Klanghorizonte (am fünfundzwanzigsten Juli)

Part 1: DISTANT HORIZONS
Ank Anum: Song of the Motherland (1985)

(with words from Shabaka Hutchings)
A Lily: Saru l-Qamar

Arushi Jain: Delight

Part 2: IN A STATION OF THE METRO
Warrington Runcorn New Town Development Plan: Your Community Hub
OTON (1) – Erik Honoré
Erik Honoré: Triage
(Punkt Editions)
OTON (2) – Erik Honoré
Pan American & Kramer: Reverberations Of Non-Stop Traffic on Redding Road


Part 3: EROS NEVER STOPS DREAMING
Beth Gibbons: Lives Outgrown
William Parker & Ellen Christi: Cereal Music 
(In memory of) Richard Horowitz: Eros in Arabia (1981)

(Richard Horowitz)

If I were to think of the most memorable concert experiences of my life, the performance by Sussan Deyhim and Richard Horowitz at Che-Coo-la-la in Dortmund in 1987 or -88 would be one of them. And not because ithere happened the first interview I ever did with musicians. The two of them were, no rocket science necessary, in deep love, and without any hint of ostentation, their stage performance with BDSM elements offered a captivating sound journey of archaic and contemporary elements. Unforgettable.

3 Kommentare

  • Michael Engelbrecht

    Translated with deepl and some little corrections:

    If you look after the sailing boats on the Cote d’Azur long enough and practice doing nothing, the boomerang of certain realities at home comes almost automatically, from the poetic zero to the prosaic hundred: I’m familiar with the heat by now, but the workload is piling up: a second program is already due to be produced on 10 July for the end of July. After producing the jazz facts on the evening of July 3 in the air-conditioned rooms of Deutschlandfunk, there is little time left to compose an essay in x stages for Klanghorizonte that swirls between worlds.

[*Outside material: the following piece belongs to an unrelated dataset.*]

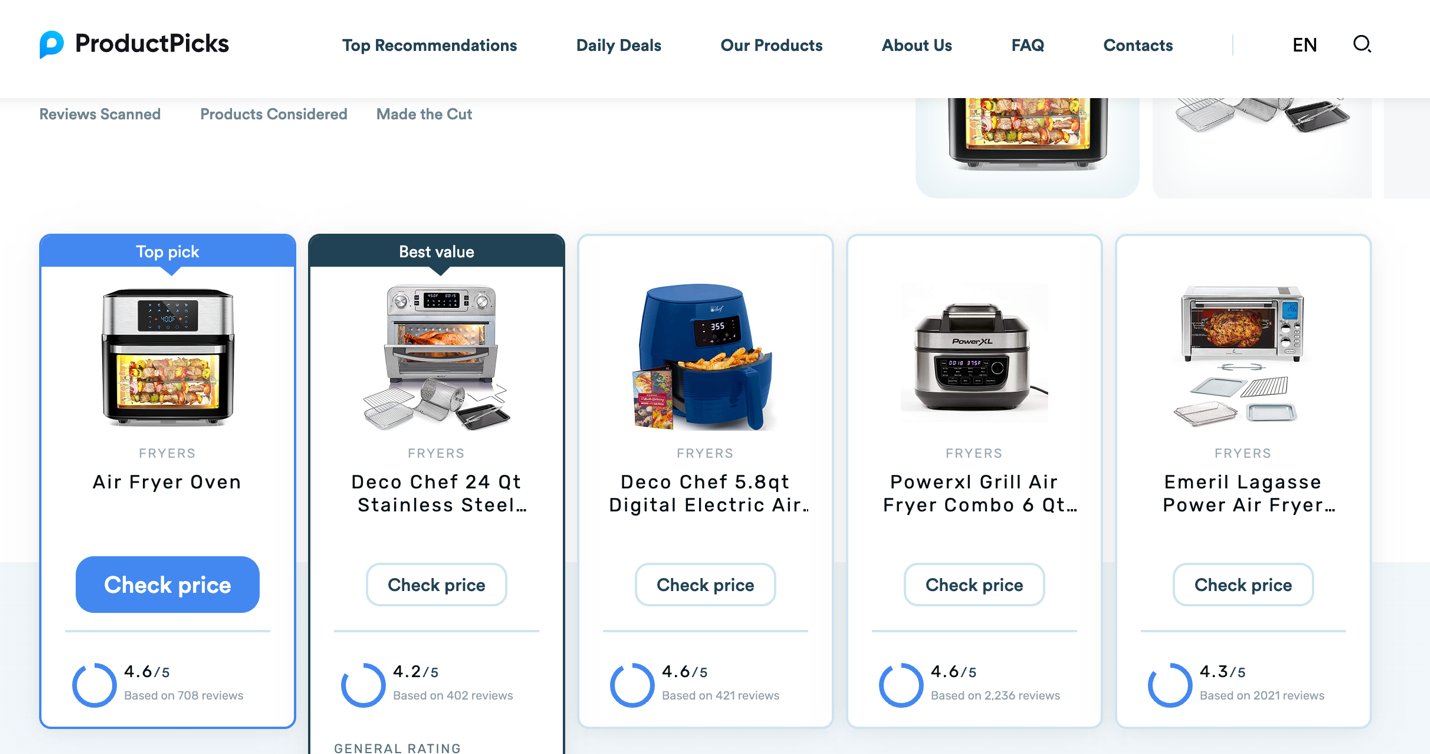The height and width of the screenshot is (754, 1430).
Task: Open Our Products menu item
Action: coord(771,45)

    In between, the Afghan foster daughter turns eighteen, there is a wedding (not my own), and professional teeth cleaning. There is a lecture on why it has nothing to do with anti-Semitism, but a lot to do with international law, when the war crimes of the heinous Israeli government are pilloried. Bravo, Den Hague! In 80 worlds around the day.

    And now back to the radio: what I can do on my own in advance is to find the most beautiful and adventurous music in the world at the moment, and then make the sequence of tracks a little more watertight so that the creative unconscious can go ahead and prepare secret thoughts and things to say, preferably while sleeping.

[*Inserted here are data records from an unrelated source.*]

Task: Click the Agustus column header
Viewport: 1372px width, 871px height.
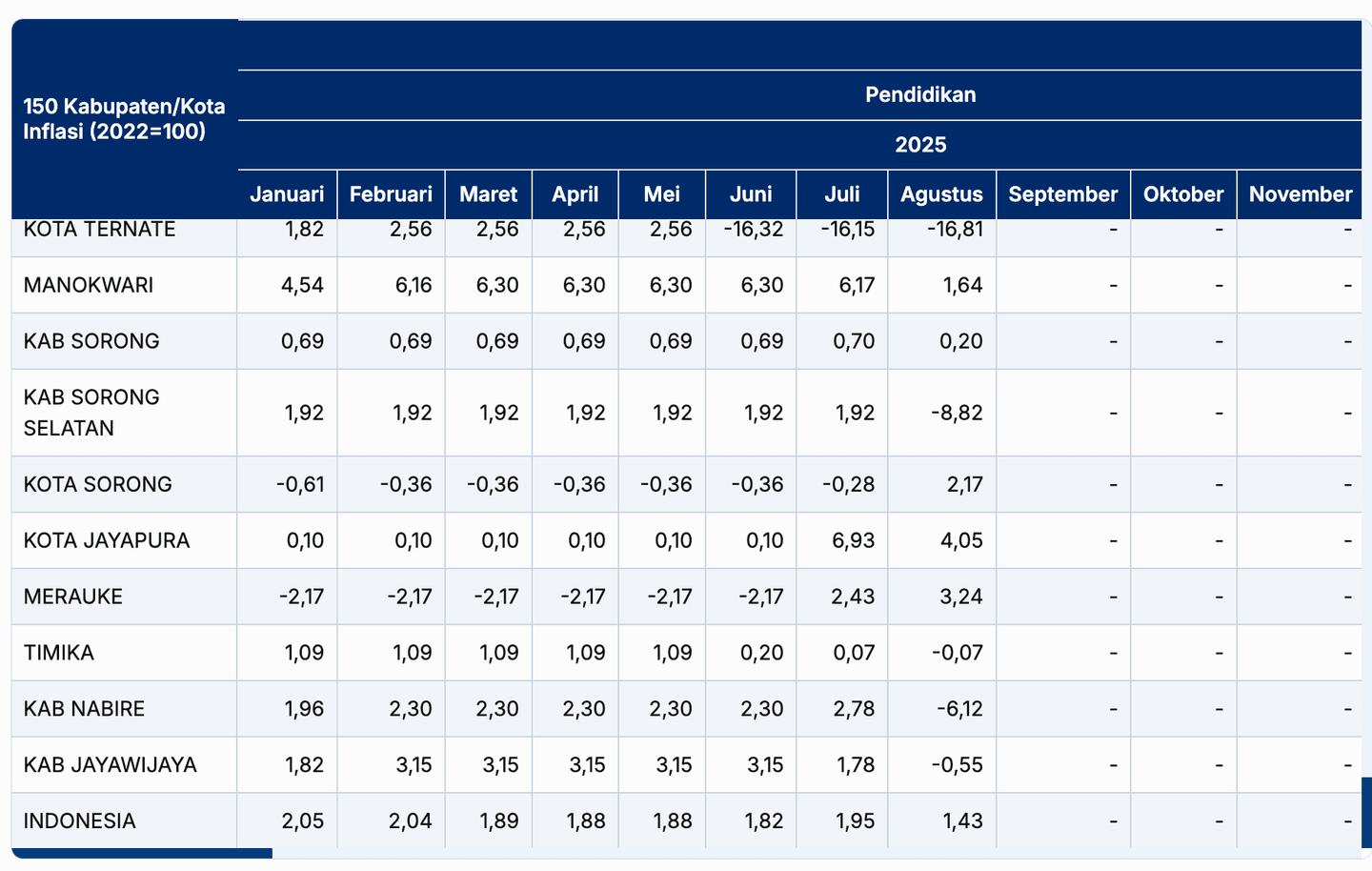Action: (x=941, y=194)
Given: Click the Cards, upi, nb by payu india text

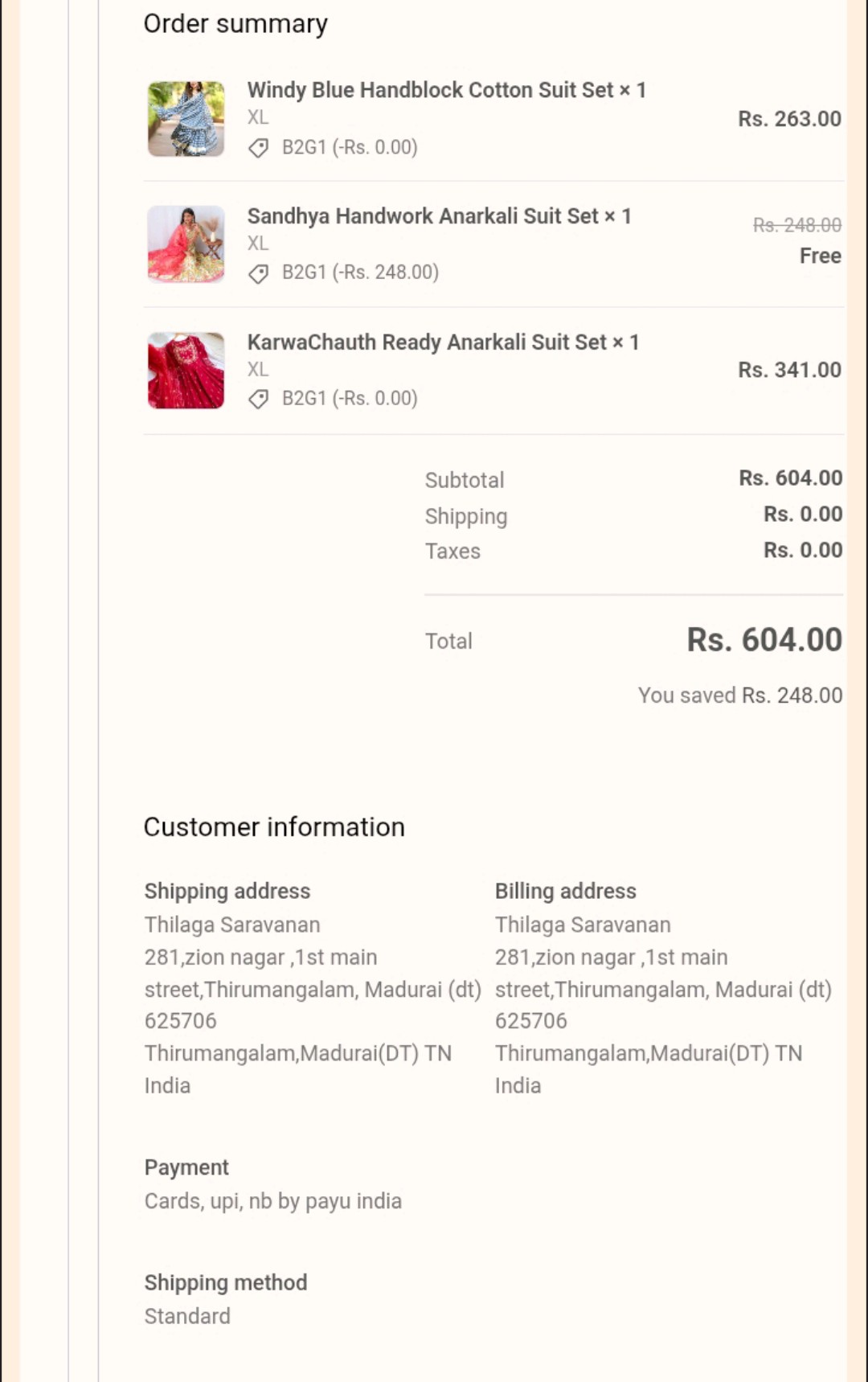Looking at the screenshot, I should coord(273,1201).
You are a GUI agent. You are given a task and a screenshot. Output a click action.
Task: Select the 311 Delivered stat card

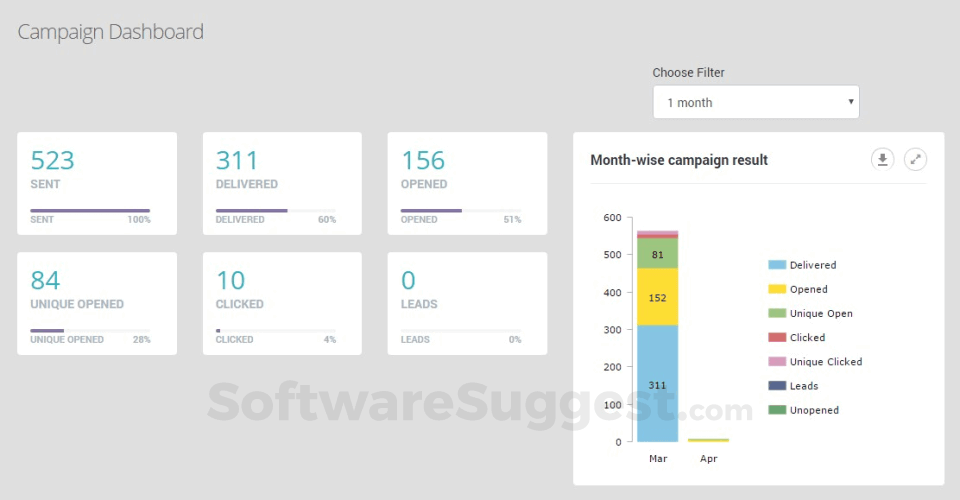(x=282, y=183)
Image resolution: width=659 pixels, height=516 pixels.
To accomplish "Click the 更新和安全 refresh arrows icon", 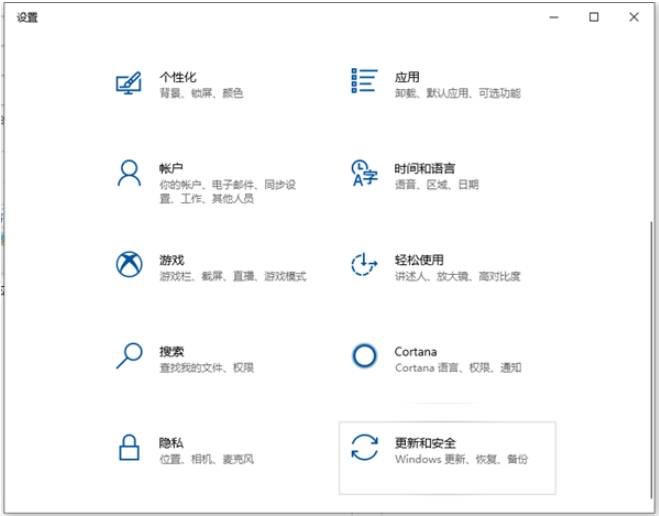I will pos(364,447).
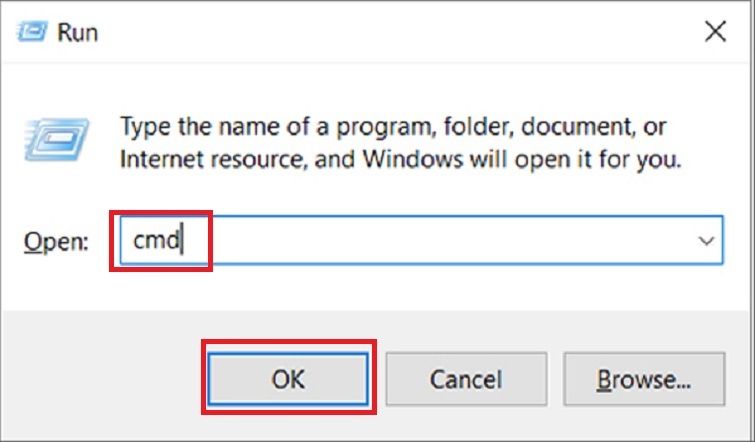The width and height of the screenshot is (755, 442).
Task: Click white space below the Open field
Action: pyautogui.click(x=400, y=290)
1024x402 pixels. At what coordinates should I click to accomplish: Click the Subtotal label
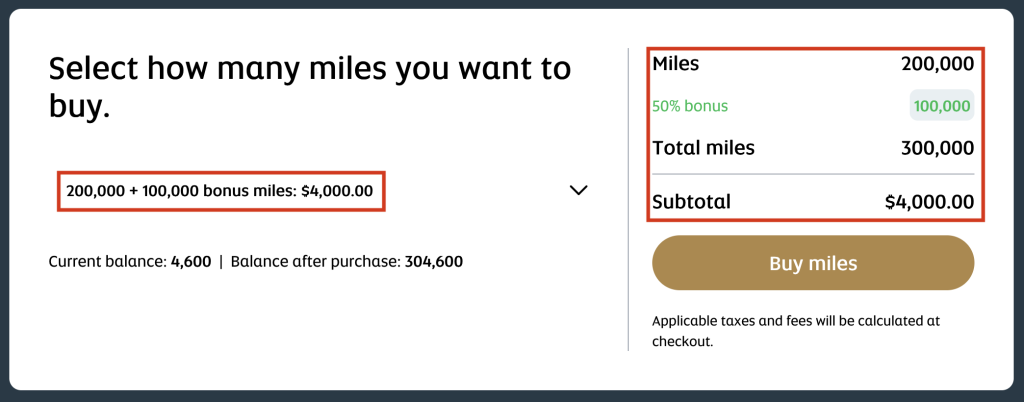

    So here, ladies and gentlemen, music lovers and soul searchers, a sound puzzle in perpetuum mobile status, somewhat windy and unpredictable, like the tracks that the sailing boats cut through the shining sea off the coast of Hyères….

  • flowworker

    Andy Beta on side two of the reissued EROS IN ARABIA

    The second side of the record is mostly taken by the twenty-plus minutes of “Elephant Dance.” It’s one of the deepest wades into the mysterious Fourth World sound you’ll find, as immersive an atmosphere as Jon Hassell and Brian Eno’s similarly side-long “Charm (Over ‘Burundi Cloud’).” Utilizing only a Prophet 5 synthesizer and the ney, it creates a state of suspension in 7/4 time. The notes in the upper register of the piece dance like angels on the head of a pin, both as placid as new age music and as amok as a children’s lullaby spun at 78 rpm. Fittingly, for an album whose title suggests the Greek god of love crossing the Mediterranean Sea to ancient Arabia, Horowitz’s music seeks a space in between and finds something magical there.

  • flowworker

    Diese Ausgabe der Horizonte wird aus Urlaubsgründen der Redaktion bereits am 10. Juli produziert, und dann wird dieser Text am Tag der Sendung, verändert, aber mit Playlist, neu gepostet, und zwar am 25. Juli. Im Mittelpunkt, im Mittelteil das berühmte kurze Gedicht von Ezra Pound. Und eine unglaubliche Vertonung von Erik Honoré.